Sedangkan menurut istilah, Fiqh adalah ilmu yang menerangkan hukum-hukum syara’ yang bersifat amaliyah (praktis) yang diambilkan dari dalil-dalil yang tafsili (terperinci)
Jadi, dari semua uraian diatas dapat disimpulkan, bahwa Qawaidul fiqhiyah adalah :
”Suatu perkara kulli (kaidah-kaidah umum) yang berlaku pada semua bagian-bagian atau cabang-cabangnya yang banyak yang dengannya diketahui hukum-hukum cabang itu”.
Dari pengertian diatas dapat diketahui bahwa setiap kaidah fiqhiyah telah mengatur beberapa masalah fiqh dari berbagai bab.

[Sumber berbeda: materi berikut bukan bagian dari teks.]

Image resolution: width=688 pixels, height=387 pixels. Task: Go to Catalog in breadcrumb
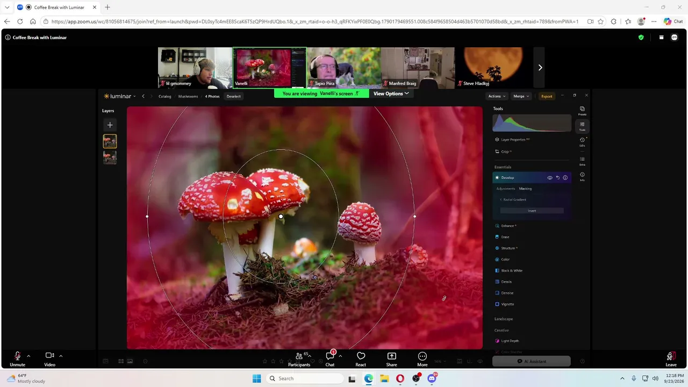click(x=164, y=96)
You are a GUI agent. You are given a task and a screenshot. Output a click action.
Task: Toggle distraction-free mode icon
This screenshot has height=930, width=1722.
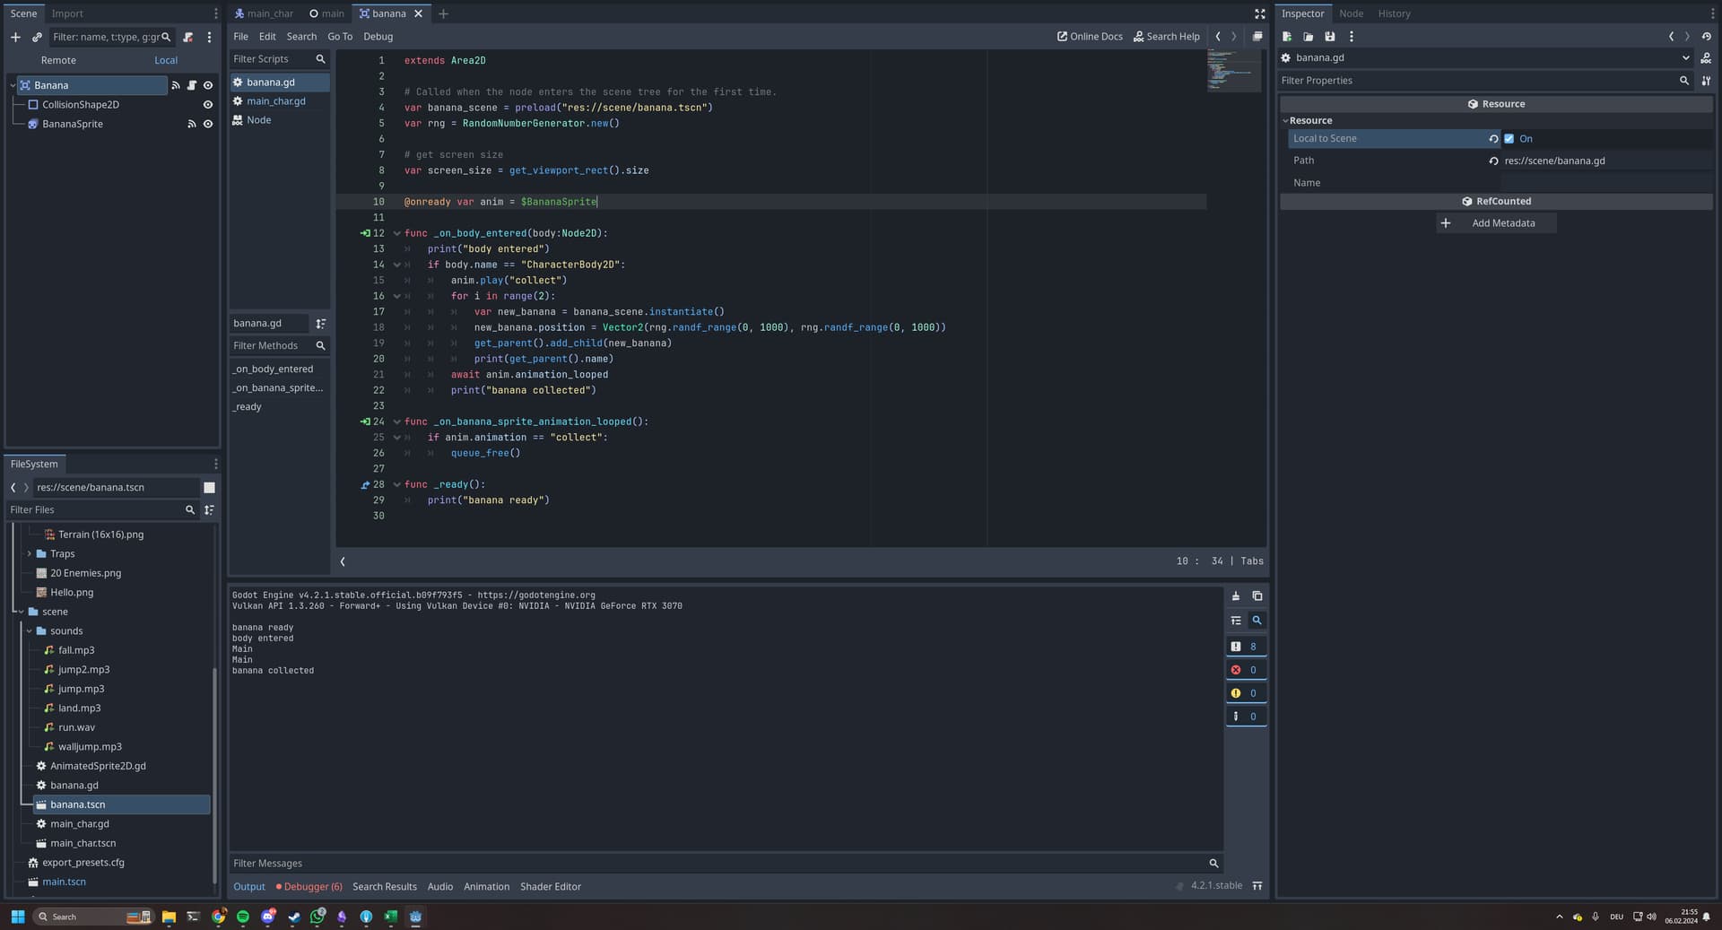point(1259,13)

II. Sejarah Perkembangan Qawaidul Fiqhiyah
Sejarah perkembangan dan penyusunan Qawaidul Fiqhiyah diklarifikasikan menjadi 3 fase, yaitu :
- Fase pertumbuhan dan pembentuka
Dari zaman kerasulan hingga abad ke-3 hijrah. Periode ini dari segi pase sejarahhukumi islam, dapat dibagi menjadi tiga zaman Nabi muhammad SAW, yang berlangsung selama 22 tahun lebih (610-632 H / 12 SH-10 H), dan zaman tabi’in serta tabi’ tabi’in yang berlangsung selama 250 tahun (724-974 M / 100-351 H). Tahun 351 H / 1974 M, dianggap sebagai zaman kejumudan, karena tidak ada lagi ulama pendiri maazhab. Ulama pendiri mazhab terakhir adalah Ibn Jarir al-Thabari (310 H / 734 M), yang mendirikan mazhab jaririyah.

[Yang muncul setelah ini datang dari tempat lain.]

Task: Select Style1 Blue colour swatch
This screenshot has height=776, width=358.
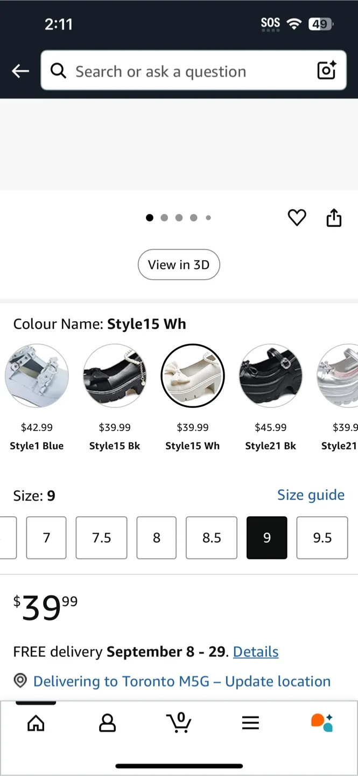Action: point(37,376)
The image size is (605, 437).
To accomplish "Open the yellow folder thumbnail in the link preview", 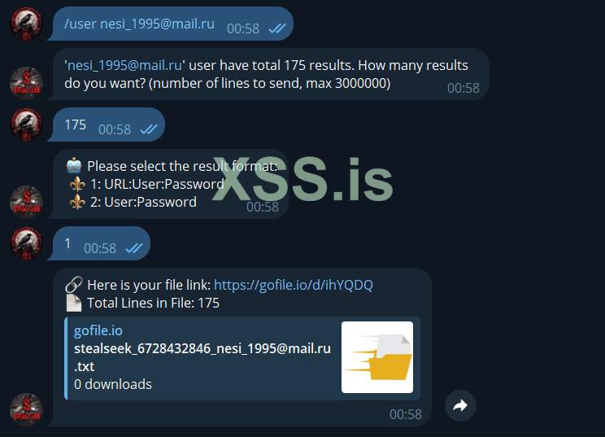I will [x=377, y=357].
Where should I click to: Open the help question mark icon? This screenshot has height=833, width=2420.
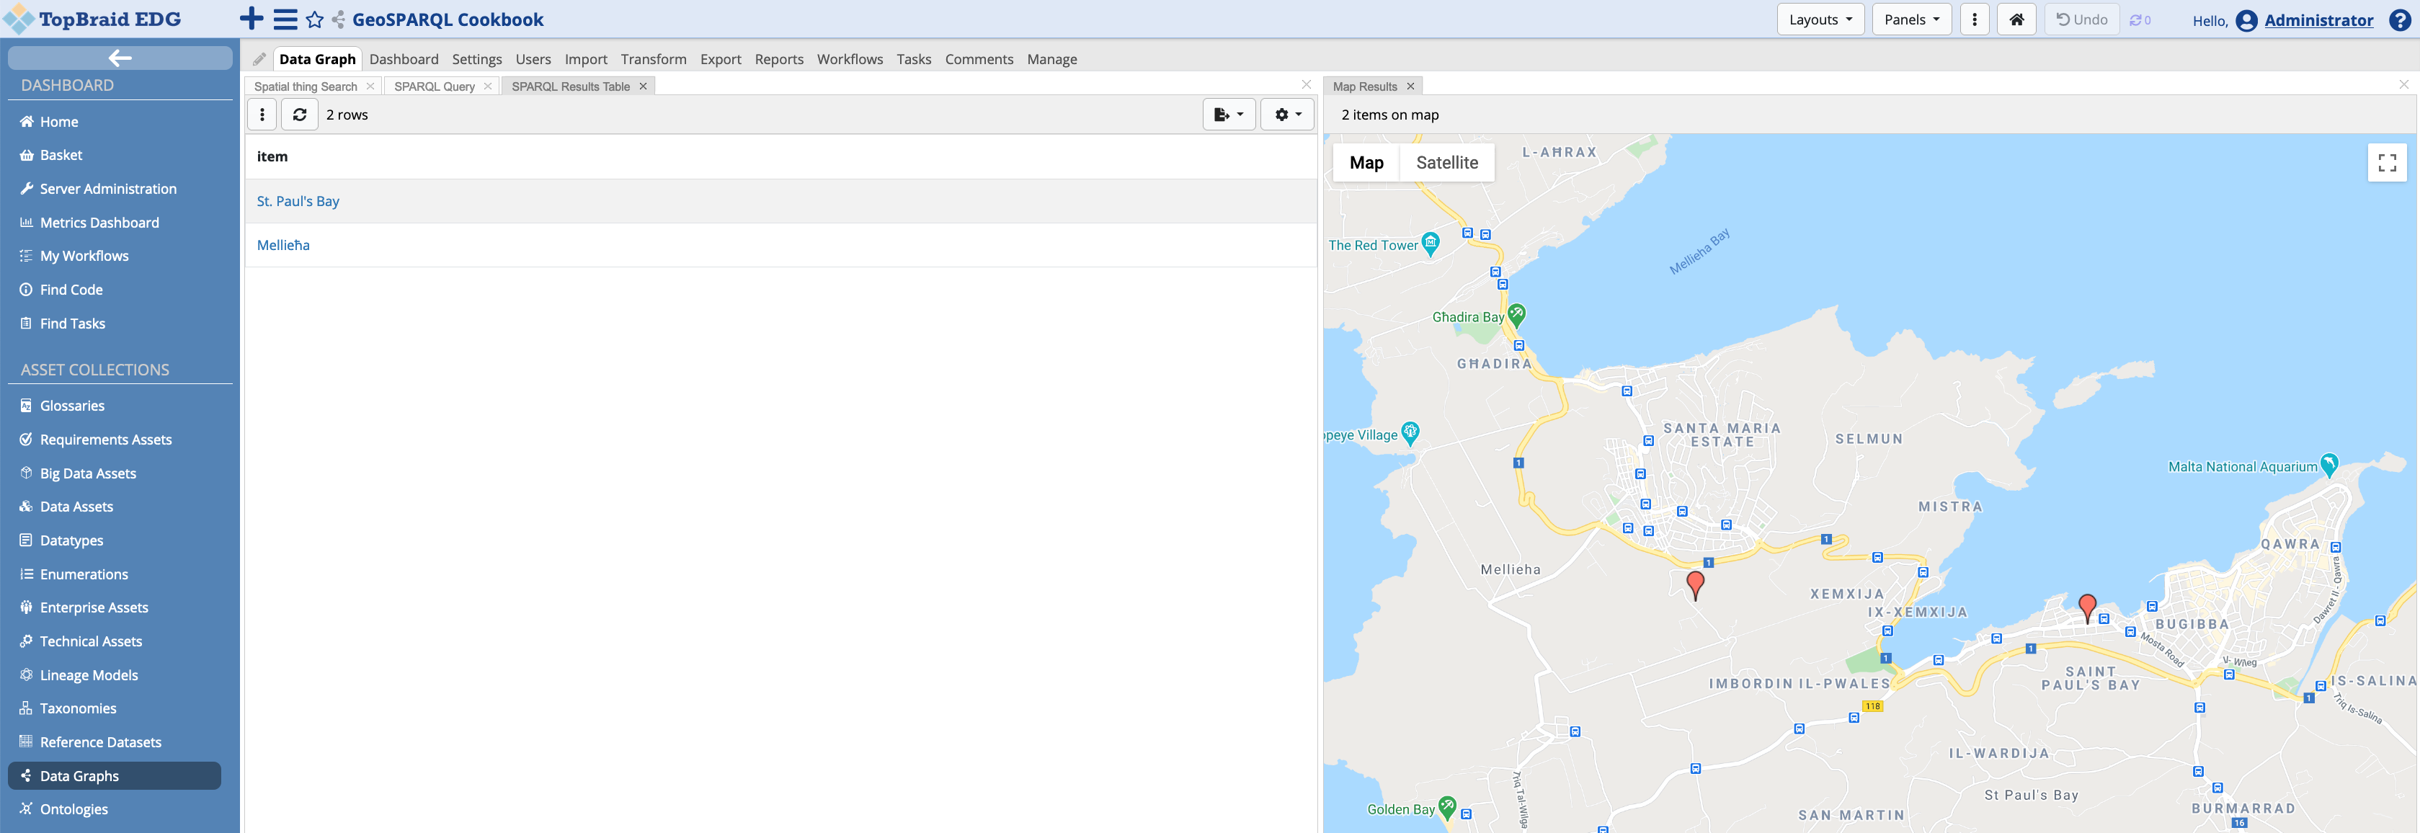click(2399, 20)
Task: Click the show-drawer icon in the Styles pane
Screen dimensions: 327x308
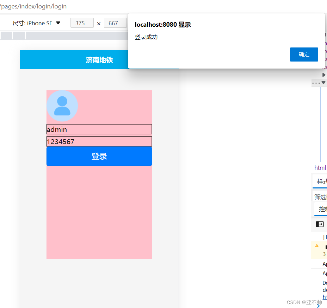Action: [319, 224]
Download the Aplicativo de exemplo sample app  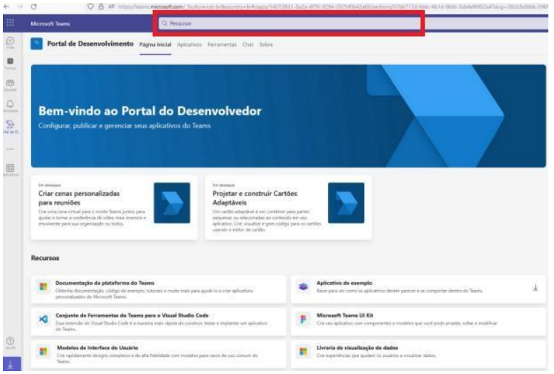click(x=535, y=287)
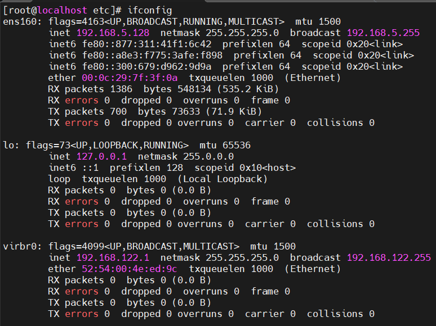This screenshot has width=436, height=326.
Task: Click the inet6 address fe80::a8e3:f775:3afe:f898
Action: click(152, 55)
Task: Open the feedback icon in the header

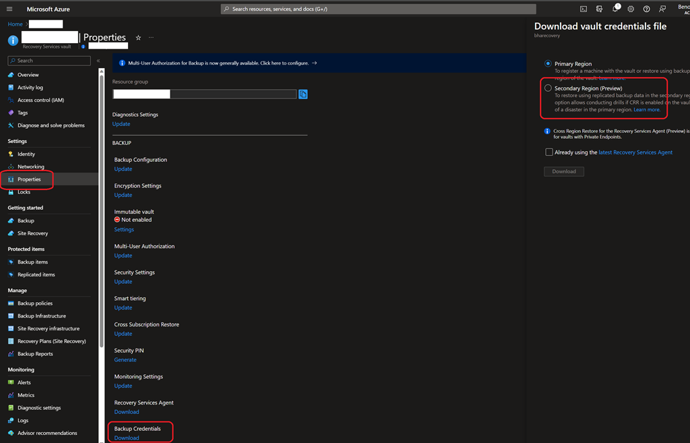Action: (662, 9)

Dengan demikian, ketika fiqh telah mencapai puncak kejayaan, kaidah fiqh baru dibentuk dab ditumbuhkan. Ciri-ciri kaidah fiqh yuang dominan adalah Jawami al-Kalim (kalimat ringkas tapi cakupan maknnya sangat luas). Atas dasar ciri dominan tersebut, ulama menetapkan bahwa hadits yang mempunyai ciri-ciri tersebut dapat dijadikan kaidah fiqh. Oleh karena itulah periodesasi sejarah kaidah fiqih dimulai sejak zaman Nabi Muhammad SAW.
Sabda Nabi Muhammad SAW, yang jawami al-Kalim dapat ditinjau dari dua segi, yaitu :
- Segi sumber : Ia adalah hadits, oleh karena itu, ia menjadi dalil hukum islam yang tidak mengandung al-Mustasnayat
- Segi cakupan makna dan bentuk kalimat : Ia dikatakan sebagai kaidah fiqh karena kalimatnya ringkas, tapi cakupan maknanya luas.
”pajak itu disertai imbalan jaminan”
”Tidak boleh menyulitkan (orang lain) dan tidak boleh dipersulitkan (oleh orang lain)”[3]
Demikian beberapa sabda Nabi Muhammad SAW, yang dianggap sebagai kaidah fiqh. Generasi berikutnya adalah generasi sahabat, sahabat berjasa dalam ilmu kaidah fiqh, karena turut serta membentuk kaidah fiqh. Para sahabat dapat membentuk kaidah fiqh karena dua keutamaan, yaitu mereka adalah murid Rasulullah SAW dan mereka tahu situasi yang menjadi turunnya wahyu dan terkadang wahyu turun berkenaan dengan mereka.
Generasi berikutnya adalah tabi’in dan tabi’ tabi’in selama 250 tahun. Diantara ulama yang mengembangkan kaidah fiqh pada generasi tabi’in adalah Abu Yusuf Ya’kub ibn Ibrahim (113-182), dengan karyanya yang terkenal kitab Al-Kharaj, kaidah-kaidah yang disusun adalah :
”Harta setiap yang meninggal yang tidak memiliki ahli waris diserahkan ke Bait al- mal”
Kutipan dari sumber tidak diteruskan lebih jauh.